この世にあるものはすべて物語があり、その物語の続きを私たちは生きています。何も意味もないもののように見えても、実際にはそこには意味が存在します。それが物語がある由縁であり理由です。

その意味が観える人と、意味が見えない人がいるだけです。私たちはどのような場にも意味があると感じられる人と、場に意味を感じられない人がいます。私は場道家を実践しますから、そこに一期一会の物語を直観していくのです。

これは自分の人生にも言えることです。

今の自分があるのは多くの物語の集大成でもあります。その物語を歩んでいく過程で、色々な人たちとさらなる物語の続きを見つめ、自分の役割、徳、業にいのちを傾けていきます。

こうやってまた新たなご縁が産まれ、新たな出会いと別れがあります。この出会いと別れもまた物語の一端に過ぎないことでありまた再び物語は歩むのです。
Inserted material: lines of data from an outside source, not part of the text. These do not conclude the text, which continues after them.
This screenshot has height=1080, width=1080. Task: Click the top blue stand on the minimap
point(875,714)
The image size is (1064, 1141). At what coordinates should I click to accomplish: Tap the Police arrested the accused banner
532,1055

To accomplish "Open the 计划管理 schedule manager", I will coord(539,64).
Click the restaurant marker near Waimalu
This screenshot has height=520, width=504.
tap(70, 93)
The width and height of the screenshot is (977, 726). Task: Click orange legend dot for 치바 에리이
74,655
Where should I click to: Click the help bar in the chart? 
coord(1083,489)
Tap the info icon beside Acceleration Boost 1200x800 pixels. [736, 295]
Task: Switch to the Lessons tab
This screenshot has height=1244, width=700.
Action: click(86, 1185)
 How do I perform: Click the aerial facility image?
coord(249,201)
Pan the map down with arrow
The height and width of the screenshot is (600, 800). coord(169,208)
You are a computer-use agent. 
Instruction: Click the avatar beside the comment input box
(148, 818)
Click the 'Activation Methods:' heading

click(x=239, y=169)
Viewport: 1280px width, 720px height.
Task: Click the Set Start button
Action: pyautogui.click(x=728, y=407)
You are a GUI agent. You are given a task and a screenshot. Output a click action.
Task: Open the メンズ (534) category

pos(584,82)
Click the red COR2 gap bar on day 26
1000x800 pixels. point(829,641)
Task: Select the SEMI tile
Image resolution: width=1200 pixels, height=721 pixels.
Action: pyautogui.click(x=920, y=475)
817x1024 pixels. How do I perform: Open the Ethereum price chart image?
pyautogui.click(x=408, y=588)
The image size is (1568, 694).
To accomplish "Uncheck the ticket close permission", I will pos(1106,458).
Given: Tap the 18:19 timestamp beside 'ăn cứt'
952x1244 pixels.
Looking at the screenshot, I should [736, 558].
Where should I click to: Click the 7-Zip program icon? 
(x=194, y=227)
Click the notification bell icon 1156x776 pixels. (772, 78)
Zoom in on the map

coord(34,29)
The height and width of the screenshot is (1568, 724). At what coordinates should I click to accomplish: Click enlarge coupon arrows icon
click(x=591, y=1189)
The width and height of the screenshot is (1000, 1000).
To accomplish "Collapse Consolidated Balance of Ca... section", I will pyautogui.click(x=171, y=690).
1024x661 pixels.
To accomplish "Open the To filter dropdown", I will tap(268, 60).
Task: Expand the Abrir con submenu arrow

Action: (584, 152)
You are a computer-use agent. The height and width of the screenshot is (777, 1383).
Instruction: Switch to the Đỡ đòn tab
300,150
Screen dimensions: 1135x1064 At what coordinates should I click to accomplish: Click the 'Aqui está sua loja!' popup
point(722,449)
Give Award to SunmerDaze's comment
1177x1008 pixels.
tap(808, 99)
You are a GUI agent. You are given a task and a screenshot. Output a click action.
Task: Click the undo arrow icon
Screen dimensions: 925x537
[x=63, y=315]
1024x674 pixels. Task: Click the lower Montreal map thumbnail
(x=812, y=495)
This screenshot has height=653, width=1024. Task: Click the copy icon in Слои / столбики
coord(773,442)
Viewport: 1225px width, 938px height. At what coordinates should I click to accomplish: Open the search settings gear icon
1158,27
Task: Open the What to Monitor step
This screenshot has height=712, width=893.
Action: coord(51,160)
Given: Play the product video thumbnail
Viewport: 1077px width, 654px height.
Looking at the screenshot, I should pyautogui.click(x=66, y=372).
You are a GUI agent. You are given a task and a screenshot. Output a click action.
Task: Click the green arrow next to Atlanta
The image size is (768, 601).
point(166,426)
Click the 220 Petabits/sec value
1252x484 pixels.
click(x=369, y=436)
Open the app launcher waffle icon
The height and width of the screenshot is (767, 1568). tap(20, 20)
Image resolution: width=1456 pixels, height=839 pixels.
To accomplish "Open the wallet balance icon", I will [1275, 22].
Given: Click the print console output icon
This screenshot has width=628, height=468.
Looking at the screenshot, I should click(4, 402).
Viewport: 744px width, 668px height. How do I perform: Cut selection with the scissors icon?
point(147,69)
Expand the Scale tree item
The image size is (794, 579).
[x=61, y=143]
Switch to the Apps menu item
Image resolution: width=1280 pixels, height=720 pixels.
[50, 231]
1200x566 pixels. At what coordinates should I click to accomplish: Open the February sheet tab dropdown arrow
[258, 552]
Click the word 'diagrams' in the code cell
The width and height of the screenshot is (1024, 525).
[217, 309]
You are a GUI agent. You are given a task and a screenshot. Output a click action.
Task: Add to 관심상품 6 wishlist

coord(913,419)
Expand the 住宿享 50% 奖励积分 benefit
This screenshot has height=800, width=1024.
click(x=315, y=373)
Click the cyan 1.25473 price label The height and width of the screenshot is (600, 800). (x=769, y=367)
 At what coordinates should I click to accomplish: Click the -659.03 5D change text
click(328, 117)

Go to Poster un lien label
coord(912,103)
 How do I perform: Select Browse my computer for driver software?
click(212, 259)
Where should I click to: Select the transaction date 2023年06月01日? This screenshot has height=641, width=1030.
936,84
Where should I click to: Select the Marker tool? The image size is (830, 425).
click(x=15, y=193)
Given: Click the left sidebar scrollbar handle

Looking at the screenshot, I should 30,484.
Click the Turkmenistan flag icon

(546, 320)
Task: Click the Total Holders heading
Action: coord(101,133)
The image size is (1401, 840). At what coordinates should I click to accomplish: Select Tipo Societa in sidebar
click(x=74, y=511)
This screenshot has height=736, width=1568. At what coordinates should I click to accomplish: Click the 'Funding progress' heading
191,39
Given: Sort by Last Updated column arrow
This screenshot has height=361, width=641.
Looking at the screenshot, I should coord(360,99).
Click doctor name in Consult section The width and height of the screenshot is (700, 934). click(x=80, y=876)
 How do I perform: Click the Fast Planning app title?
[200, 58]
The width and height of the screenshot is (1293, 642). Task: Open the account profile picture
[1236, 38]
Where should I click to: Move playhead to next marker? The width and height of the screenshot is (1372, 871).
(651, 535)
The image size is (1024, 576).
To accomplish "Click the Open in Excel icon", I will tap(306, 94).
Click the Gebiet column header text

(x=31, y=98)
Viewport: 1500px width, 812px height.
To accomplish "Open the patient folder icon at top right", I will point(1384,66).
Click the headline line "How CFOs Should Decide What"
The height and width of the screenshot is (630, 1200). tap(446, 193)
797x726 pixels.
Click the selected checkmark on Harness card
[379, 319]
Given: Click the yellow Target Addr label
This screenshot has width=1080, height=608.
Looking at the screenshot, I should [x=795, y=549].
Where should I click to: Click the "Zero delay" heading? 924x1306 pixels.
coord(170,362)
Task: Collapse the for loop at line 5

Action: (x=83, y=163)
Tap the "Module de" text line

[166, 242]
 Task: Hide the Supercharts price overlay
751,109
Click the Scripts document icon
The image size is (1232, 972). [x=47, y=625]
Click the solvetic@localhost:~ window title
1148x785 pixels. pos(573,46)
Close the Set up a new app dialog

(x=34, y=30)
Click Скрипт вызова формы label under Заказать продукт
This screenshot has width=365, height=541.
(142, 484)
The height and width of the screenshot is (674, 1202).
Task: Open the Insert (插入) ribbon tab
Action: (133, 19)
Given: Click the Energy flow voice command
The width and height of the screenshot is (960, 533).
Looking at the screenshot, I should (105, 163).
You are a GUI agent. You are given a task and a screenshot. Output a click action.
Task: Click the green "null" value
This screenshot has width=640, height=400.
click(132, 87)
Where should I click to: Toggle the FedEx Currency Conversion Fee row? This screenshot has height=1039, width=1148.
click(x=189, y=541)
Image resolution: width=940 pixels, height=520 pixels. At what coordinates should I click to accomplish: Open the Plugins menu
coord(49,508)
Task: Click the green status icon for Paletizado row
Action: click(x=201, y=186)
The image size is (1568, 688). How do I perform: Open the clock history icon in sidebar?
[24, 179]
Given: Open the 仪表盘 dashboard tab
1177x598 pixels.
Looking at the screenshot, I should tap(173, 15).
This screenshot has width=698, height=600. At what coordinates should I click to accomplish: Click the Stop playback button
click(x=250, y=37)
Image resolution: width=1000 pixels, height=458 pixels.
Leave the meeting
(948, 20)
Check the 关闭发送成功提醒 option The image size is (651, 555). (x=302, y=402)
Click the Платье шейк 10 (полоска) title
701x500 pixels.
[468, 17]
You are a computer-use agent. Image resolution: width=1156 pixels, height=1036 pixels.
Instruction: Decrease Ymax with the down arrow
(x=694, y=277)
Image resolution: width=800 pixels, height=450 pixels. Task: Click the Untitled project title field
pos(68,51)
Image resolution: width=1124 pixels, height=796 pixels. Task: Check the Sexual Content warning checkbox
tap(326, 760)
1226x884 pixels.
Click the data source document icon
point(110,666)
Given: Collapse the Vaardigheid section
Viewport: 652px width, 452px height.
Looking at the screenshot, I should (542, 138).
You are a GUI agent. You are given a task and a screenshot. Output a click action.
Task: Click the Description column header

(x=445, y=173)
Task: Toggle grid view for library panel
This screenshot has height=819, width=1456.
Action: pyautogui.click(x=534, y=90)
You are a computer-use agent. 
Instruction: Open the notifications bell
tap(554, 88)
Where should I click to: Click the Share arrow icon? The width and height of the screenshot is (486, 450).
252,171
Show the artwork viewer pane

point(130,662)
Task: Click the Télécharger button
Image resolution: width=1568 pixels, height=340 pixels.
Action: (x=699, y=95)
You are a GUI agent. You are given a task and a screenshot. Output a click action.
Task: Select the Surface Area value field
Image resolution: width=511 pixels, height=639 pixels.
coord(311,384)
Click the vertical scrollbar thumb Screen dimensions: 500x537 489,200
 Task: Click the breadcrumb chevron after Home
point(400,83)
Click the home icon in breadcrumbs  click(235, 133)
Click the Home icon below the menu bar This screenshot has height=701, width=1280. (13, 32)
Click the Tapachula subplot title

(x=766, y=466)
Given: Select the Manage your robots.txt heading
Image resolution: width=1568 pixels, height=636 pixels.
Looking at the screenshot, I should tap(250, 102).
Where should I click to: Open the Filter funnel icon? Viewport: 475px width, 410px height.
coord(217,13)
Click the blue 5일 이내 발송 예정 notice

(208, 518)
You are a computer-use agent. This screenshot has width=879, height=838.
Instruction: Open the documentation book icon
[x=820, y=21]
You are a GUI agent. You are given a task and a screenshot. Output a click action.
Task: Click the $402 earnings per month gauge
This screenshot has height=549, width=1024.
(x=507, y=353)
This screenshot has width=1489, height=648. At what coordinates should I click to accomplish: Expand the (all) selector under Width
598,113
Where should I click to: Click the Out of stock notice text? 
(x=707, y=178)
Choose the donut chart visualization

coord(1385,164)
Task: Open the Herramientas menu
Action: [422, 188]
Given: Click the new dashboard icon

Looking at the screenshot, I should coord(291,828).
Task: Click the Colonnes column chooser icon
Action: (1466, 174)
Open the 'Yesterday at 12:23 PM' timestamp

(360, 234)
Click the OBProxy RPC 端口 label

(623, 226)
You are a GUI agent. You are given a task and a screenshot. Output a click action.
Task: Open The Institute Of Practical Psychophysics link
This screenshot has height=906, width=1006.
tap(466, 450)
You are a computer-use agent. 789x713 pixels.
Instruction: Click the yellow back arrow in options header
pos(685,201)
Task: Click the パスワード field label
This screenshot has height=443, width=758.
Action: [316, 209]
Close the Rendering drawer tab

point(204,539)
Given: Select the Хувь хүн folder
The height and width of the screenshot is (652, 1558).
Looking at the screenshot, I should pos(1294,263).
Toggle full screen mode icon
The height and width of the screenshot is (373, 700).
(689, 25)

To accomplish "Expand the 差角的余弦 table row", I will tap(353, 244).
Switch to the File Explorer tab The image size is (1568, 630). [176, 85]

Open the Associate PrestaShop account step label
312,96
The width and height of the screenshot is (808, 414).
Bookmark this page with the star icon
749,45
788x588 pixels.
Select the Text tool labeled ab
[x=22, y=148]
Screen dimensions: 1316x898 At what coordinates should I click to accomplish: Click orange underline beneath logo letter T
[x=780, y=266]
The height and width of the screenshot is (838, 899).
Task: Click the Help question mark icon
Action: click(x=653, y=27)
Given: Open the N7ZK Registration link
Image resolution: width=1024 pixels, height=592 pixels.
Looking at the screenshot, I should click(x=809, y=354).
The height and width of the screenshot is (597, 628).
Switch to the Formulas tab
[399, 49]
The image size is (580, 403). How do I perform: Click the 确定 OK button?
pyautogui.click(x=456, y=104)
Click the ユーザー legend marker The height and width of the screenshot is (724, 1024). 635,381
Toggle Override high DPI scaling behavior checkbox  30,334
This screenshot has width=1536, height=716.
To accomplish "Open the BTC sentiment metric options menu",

私がもっとも仕合せを感じるのは、止まっていたもの、忘れられていたもの、捨てられていたもの、失われていたもの、形がなくなっていたものを「甦生」するときです。

私にとっての甦生は、物語を綴ることでありそれはこのブログを書いていることにも似ています。

今日も一日、かけがえのない日々がはじまります。

子どもたちのように一期一会に生き切り、自分自身の一生の物語に生きていたいと思います。